§ **Assigned task**: Quote the lines below from the one containing "Task: Expand the" to the final line, both ends included; exclude the pictures.

'''

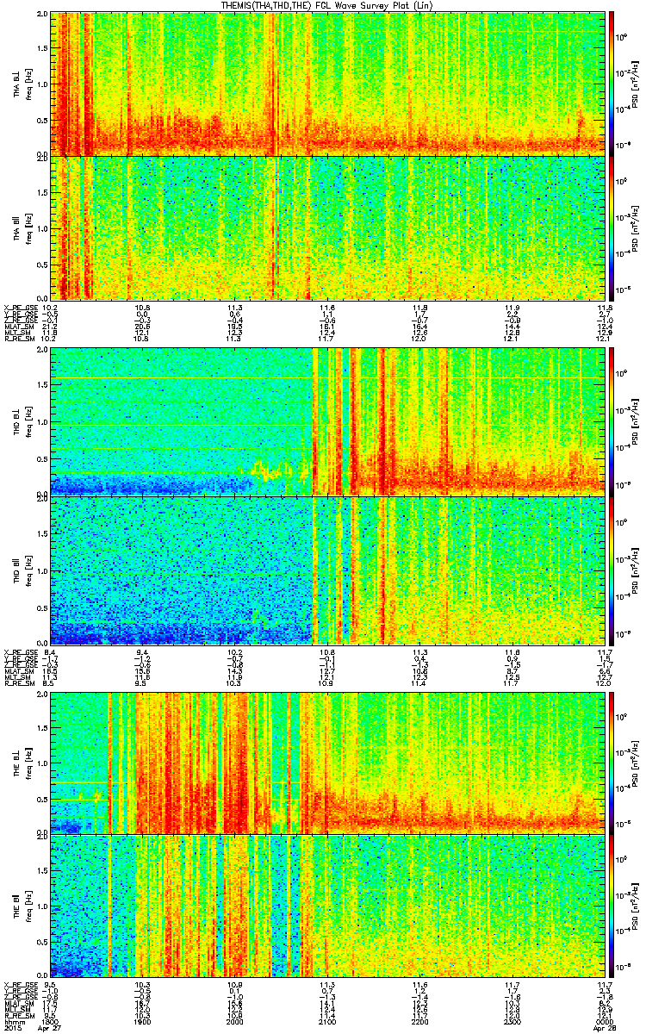Click the PSD color bar beside THE B⊥
Viewport: 646px width, 1034px height.
pos(612,763)
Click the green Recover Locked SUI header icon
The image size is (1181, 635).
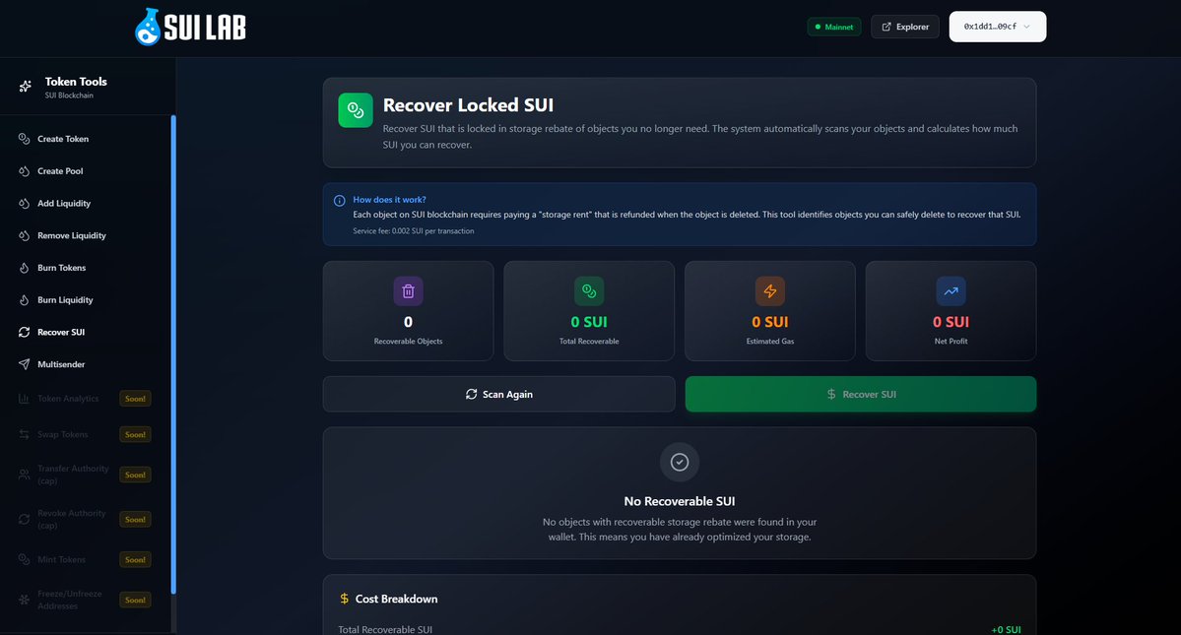click(355, 109)
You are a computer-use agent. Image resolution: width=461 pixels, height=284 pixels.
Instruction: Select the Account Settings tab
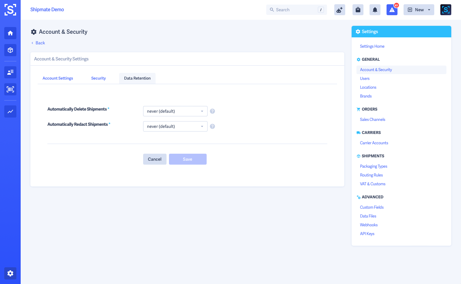pos(58,78)
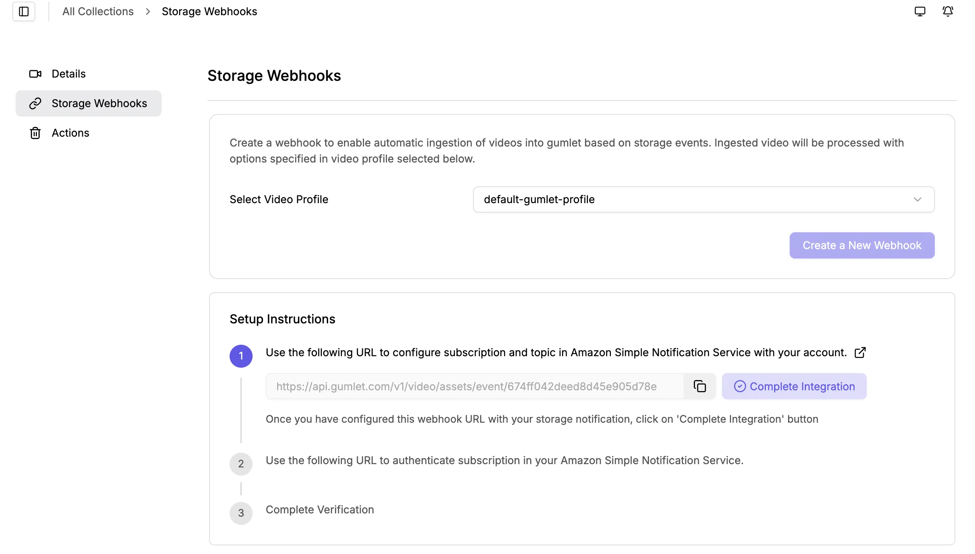Click the Details video camera icon
This screenshot has height=554, width=975.
(x=35, y=74)
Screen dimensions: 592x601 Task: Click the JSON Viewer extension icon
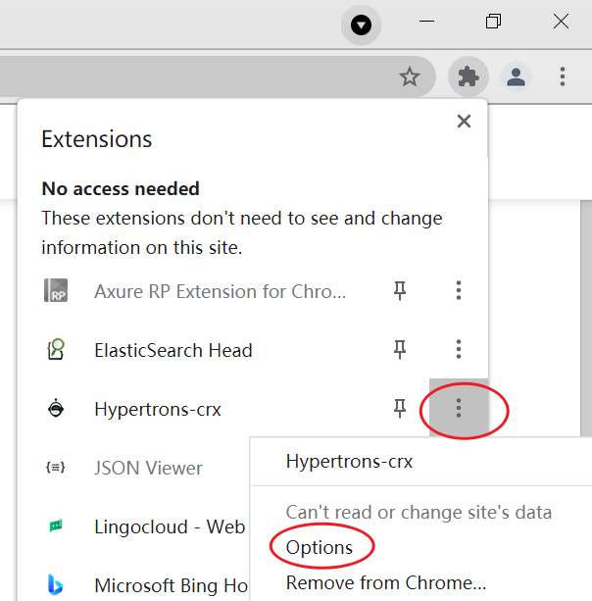coord(57,468)
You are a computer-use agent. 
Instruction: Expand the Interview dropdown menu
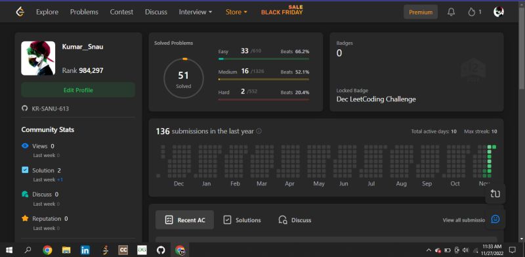coord(196,12)
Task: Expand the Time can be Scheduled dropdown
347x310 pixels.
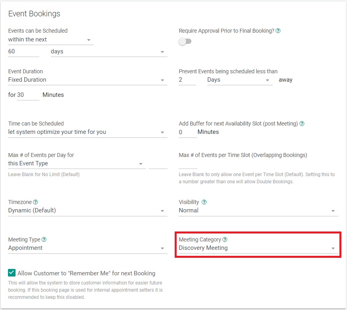Action: pos(88,132)
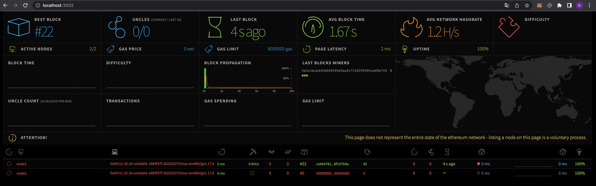Sort by uptime lightbulb column header
This screenshot has height=186, width=596.
tap(579, 152)
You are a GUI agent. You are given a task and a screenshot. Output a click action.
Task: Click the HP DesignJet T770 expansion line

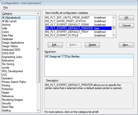[89, 56]
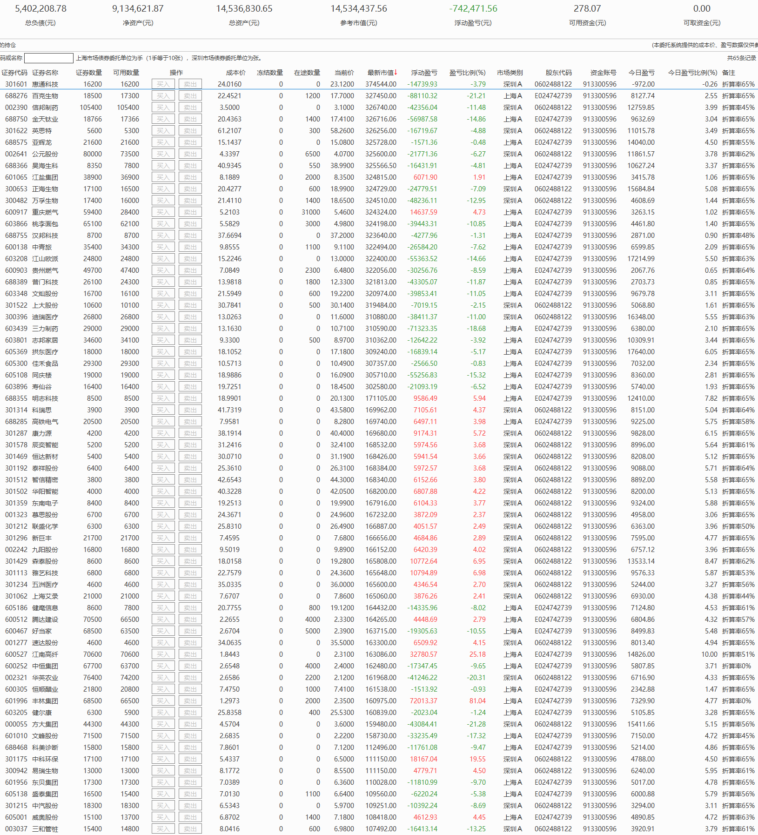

'''

§ **The completed task**:
Task: Expand the Time can be Scheduled dropdown
347x310 pixels.
Action: pos(88,132)
Sort by uptime lightbulb column header
This screenshot has height=186, width=596.
tap(579, 152)
You are a GUI agent. You are given a task and a screenshot. Output a click action.
Task: Click the HP DesignJet T770 expansion line

[89, 56]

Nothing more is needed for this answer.